Sunday, June 28, 2015


Female gardener helps build Versailles in fun, if uneven 'A Little Chaos'

Alan Rickman is capable of so much more than his sublimely unctuous Professor Snape in the Harry Potter movies. Still, the chance to see Snape as King Louis XIV, the "Sun King" of France, in the period piece, A Little Chaos, is just about irresistible.

It's a surprisingly good fit: both characters are imperious, uncompromising, and suffer fools not at all. And Rickman layers each character with an unexpected shading of sympathy.

Rickman also directs the film, and you can see why he was  eager to cast himself in such a plummy role. It's also the kind of popular reimagined history in which a plucky woman defies convention to make her way in a male-dominated society.

Rickman as Louis XIV: extreme unction
 Co-written by Rickman (with Jeremy Brock and Alison Deegan), this romantic historical drama concerns a genteel widow eking out a precarious living as a gardener who receives a commission to design a garden at Versailles.

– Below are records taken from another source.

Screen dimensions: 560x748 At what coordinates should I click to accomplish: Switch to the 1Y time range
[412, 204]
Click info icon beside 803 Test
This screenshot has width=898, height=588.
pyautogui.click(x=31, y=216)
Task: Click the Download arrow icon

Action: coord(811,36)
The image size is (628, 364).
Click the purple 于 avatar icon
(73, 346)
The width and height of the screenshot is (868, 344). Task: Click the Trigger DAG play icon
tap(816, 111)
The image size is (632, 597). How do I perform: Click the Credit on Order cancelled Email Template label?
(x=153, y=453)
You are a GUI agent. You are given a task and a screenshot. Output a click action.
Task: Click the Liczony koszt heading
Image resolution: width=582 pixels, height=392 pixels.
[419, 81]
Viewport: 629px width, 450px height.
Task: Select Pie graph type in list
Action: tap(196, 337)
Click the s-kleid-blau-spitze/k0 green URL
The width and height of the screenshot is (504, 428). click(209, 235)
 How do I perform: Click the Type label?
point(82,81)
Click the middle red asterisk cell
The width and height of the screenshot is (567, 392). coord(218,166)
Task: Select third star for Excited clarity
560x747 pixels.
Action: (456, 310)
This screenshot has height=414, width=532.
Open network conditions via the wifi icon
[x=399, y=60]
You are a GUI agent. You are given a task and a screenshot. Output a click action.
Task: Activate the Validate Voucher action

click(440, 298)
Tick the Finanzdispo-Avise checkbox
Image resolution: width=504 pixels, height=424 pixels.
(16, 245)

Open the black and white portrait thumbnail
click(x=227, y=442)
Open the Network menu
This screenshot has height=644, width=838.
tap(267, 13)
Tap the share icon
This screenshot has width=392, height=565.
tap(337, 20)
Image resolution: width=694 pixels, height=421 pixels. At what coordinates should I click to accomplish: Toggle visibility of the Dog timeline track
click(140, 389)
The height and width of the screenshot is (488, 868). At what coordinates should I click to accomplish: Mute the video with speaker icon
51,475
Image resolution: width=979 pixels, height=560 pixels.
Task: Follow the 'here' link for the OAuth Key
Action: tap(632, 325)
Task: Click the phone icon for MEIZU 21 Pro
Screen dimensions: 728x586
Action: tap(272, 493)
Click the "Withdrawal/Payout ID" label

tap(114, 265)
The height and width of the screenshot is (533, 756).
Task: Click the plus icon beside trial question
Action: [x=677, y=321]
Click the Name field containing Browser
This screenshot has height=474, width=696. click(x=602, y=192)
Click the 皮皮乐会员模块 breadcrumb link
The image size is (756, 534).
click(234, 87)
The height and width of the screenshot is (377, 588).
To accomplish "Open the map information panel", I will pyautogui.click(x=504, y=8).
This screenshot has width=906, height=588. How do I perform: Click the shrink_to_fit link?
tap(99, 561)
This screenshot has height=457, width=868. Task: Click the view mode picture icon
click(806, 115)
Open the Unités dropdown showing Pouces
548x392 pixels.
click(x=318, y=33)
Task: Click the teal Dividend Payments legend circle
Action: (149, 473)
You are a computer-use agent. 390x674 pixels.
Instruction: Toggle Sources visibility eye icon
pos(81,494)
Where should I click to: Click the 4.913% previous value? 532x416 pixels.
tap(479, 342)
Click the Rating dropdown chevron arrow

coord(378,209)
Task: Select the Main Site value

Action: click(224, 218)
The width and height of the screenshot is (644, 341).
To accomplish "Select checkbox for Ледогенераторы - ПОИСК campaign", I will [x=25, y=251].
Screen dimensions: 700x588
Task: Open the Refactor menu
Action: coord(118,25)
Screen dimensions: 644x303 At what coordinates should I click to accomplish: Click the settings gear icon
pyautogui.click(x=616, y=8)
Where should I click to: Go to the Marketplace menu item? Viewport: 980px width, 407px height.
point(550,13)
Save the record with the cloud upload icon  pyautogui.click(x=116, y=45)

It's a charming concept with a great cast, and a splendid showcase for star Kate Winslet, even if it doesn't quite all come together.

Sabine De Barra (Winslet) is a young widow in 1682 Paris, supporting herself as a gardener. King Louis (Rickman) is building himself the magnificent new palace of Versailles in the countryside. Sabine dares to submit her plans for one of the royal gardens to the king's legendary landscape architect, Andre Le Notre (Matthias Schoenaerts, last seen in Far From the Madding Crowd).

She's treated as a joke by the other (male) garden designers vying for a commission—and by Le Notre himself, at first—but her plans intrigue Le Notre, who grants her a commission to plant a garden and build a waterfall for an outdoor ballroom at Versailles.
Winslet and Schoenaerts: big plans

While Le Notre favors "order," and Sabine appreciates a little "chaos" in design, they earn each others' respect amid the pomp and petty rivalries within Louis' circle. (Among the film's pleasures is Stanley Tucci as the Duc d'Orleans, Louis' droll royal brother, whose humor consistently livens up the action.)

Winslet is wonderful, as unaffected, sensible Sabine, working in the mud alongside her construction crew, and speaking with refreshing candor to Louis himself in a nice moment when she mistakes him for one of the king's gardeners.

Another intriguing scene occurs at court, when Louis' new favorite, Madame de Montespan (a lovely Jennifer Ehle) befriends Sabine and introduces her to the sisterhood of court ladies—mistresses, former favorites, dowagers—all of whom, like Sabine, have lost children, or husbands, or both. And all of whom are fascinated to meet a woman who actually does something in her life. These women deserve more screen time.

First Wives Club, 17th Century-style
Schoenaerts' Le Notre is perhaps too restrained and stoic, even for someone cautiously navigating court society. He never gets angry at his scheming wife (he seethes quietly, but never yells), nor quite loses himself in passion with Sabine. This is partly the fault of the script, in which his character fades into the background, partnering Winslet with gallant deference, the way the prince in a ballet steps out of the spotlight while the ballerina dances her solo.
Portrait of the real-life Andre Le Notre

Not that they don't have some sexy and affectionate scenes together. (When Le Notre and Sabine take a break at the job site and share an impromptu meal of rustic bread and home-made pâté, it's memorable as one of the first—and few—times that the guarded Le Notre actually smiles.) But Schoenaerts is such a compelling actor with so much presence, and Winslet is so vibrant, we wish their characters were taking more joy in each other.

(By all accounts, the real-life Le Notre was a wit, whose droll humor earned him Louis' fickle friendship throughout his life. In real life, Le Notre was also 25 years older than Louis, but why ruin a good story with dreary facts?)

Sadly, there is no historical evidence that anyone like Sabine existed, or helped build Versailles. But so what? The whole point of imagining such a scenario in a historical context is to encourage women to push boundaries in their own lives, to promote what Carolyn Heilbrun in her seminal book, "Writing A Woman's Life," refers to as "...the alternate life (the writer) wishes to inscribe upon the female imagination." In that respect, for all its flaws, A Little Chaos succeeds beautifully.


  1. When and where will we be able to see this gem?

  2. It's playing at the Nickelodeon as we speak, but it will ONLY be there through this Thursday. So see it now, if you can!